Exhibit 11.  Monthly Gas Output Growth Rate Is Slowing

Source:  Art Berman

The chart in Exhibit 11, which shows the year-over-year changes in monthly dry natural gas production volumes, shows how strongly domestic output has been growing over the past year.  But the concern emerges from the downward trend in the monthly growth rate since October 2014.  To try to understand what this declining trend might mean for dry gas output later in 2015 and in 2016, one should look at what happened to the industry in 2012 and 2013.  In that period, monthly gas output growth rate declined throughout most of 2012 leading to a negative monthly comparison for January 2013.  The slowing gas output growth during 2012 led to very low output growth throughout all of 2013.  Since the 2013 natural gas injection season began with a healthy volume in storage (1,678 Bcf), the industry was able to inject 2,127 Bcf into storage giving the industry a comfortable supply of 3,814 Bcf at the start of the withdrawal season.  The industry was fortunate that it had so much gas in storage as the winter proved to be brutally cold such that it ended the season with only 822 Bcf of gas in storage.  That low storage volume prompted concerns that the industry would not be able to rebuild storage capacity to levels that would make buyers comfortable.  As a result, natural gas prices rose. 

To see where we are with respect to our forecast for gas storage volumes at the start of the 2015 withdrawal season, we updated our model.  We had previously updated our model after week 13, but had not published its results.  What we found, however, was that the weekly average injection volume for the season-to-date had declined from the 88 Bcf for the first 11 weeks to a 13-week average of 86 Bcf.  After two additional weeks, we remain at that 86 Bcf average weekly injection volume rate. 

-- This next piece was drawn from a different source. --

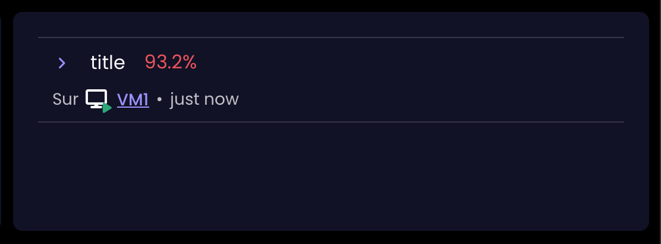Click the divider line above title

point(331,37)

Exhibit 12.  Projected Storage Volumes Should Be Adequate

Source:  EIA, PPHB

Our forecasting model has used the weekly injection patterns for the 2009 and 2010 seasons along with the weekly average injection volume for the first 15 weeks.  If the industry keeps up with the 86 Bcf average weekly injection rate for the balance of the season, there will be slightly over 4,133 Bcf in storage at winter’s start.  When we consider the season-ending storage volumes based on the 2009 and 2010 injection patterns, the forecasts call for peak storage volumes of 3,659 Bcf and 3,738 Bcf, respectively.  Those peak volumes are slightly below the peak volumes reported each year between 2009 and 2013.  The forecasted peak volumes, however, would be slightly ahead of the annual peak storage volumes reported for 2006 through 2008. 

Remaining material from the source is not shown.